**TASK GOAL**
Count how many lines in the material below hold the word "computer"; the reply is that number alone.

**GIVEN RECORDS**
-- Opening Marker --
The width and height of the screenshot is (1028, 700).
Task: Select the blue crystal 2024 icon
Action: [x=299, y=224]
-- Closing Marker --
-- Opening Marker --
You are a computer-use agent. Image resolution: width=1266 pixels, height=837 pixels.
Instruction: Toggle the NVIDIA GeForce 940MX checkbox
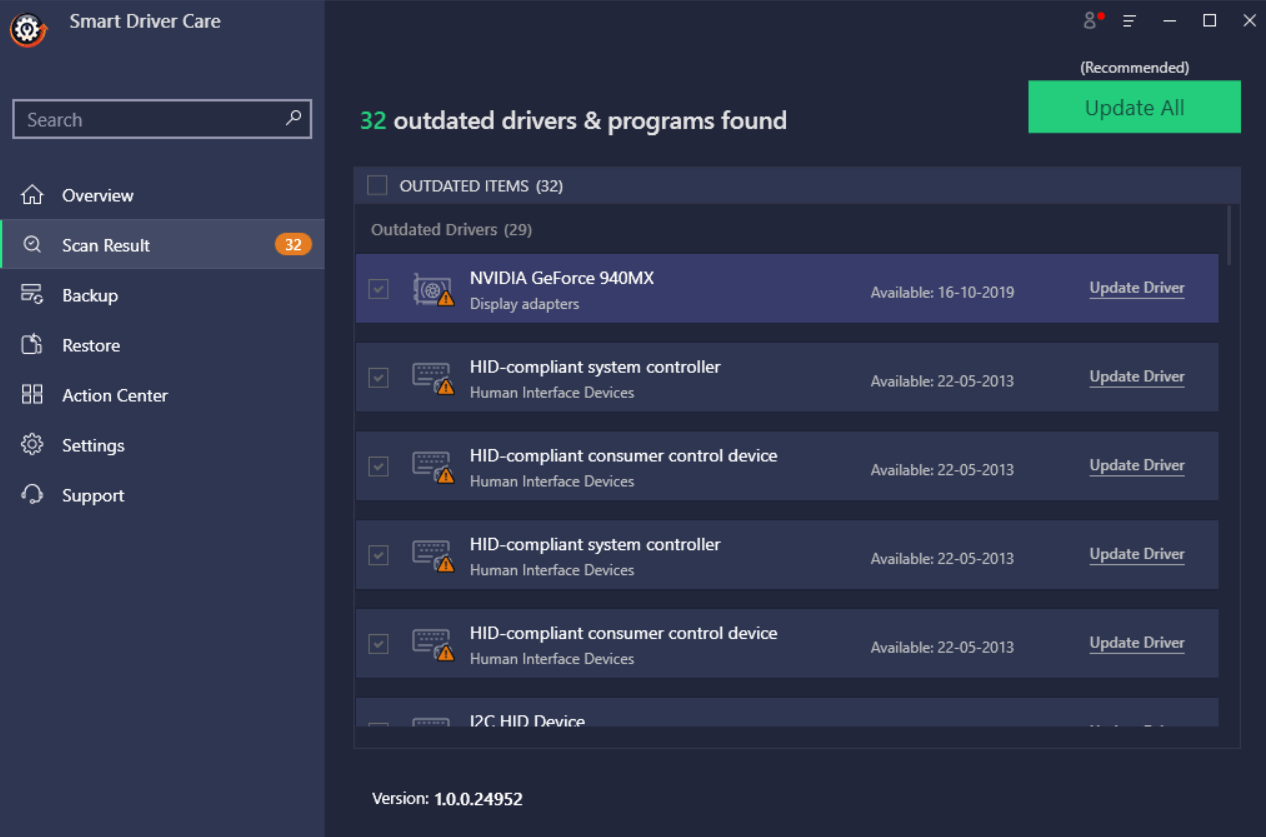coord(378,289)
-- Closing Marker --
-- Opening Marker --
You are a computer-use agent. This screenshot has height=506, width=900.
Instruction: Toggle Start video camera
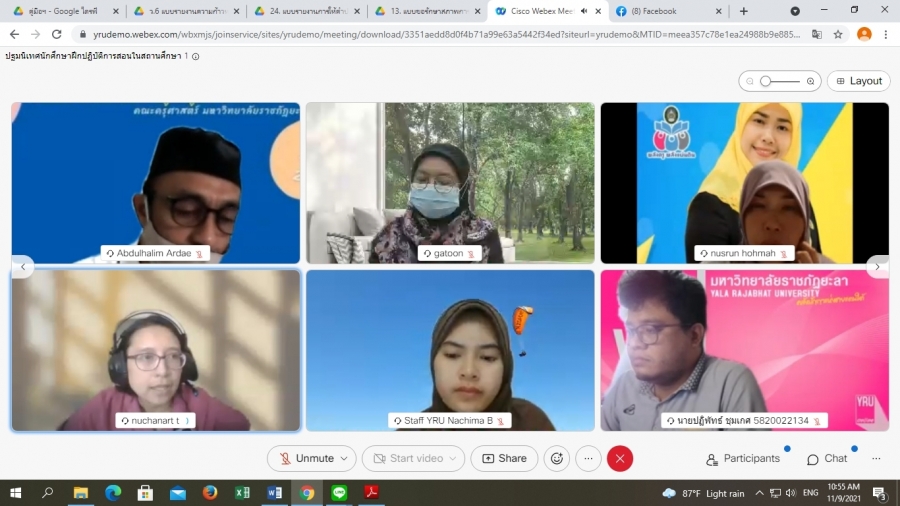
-- Closing Marker --
**WORKED SOLUTION**
2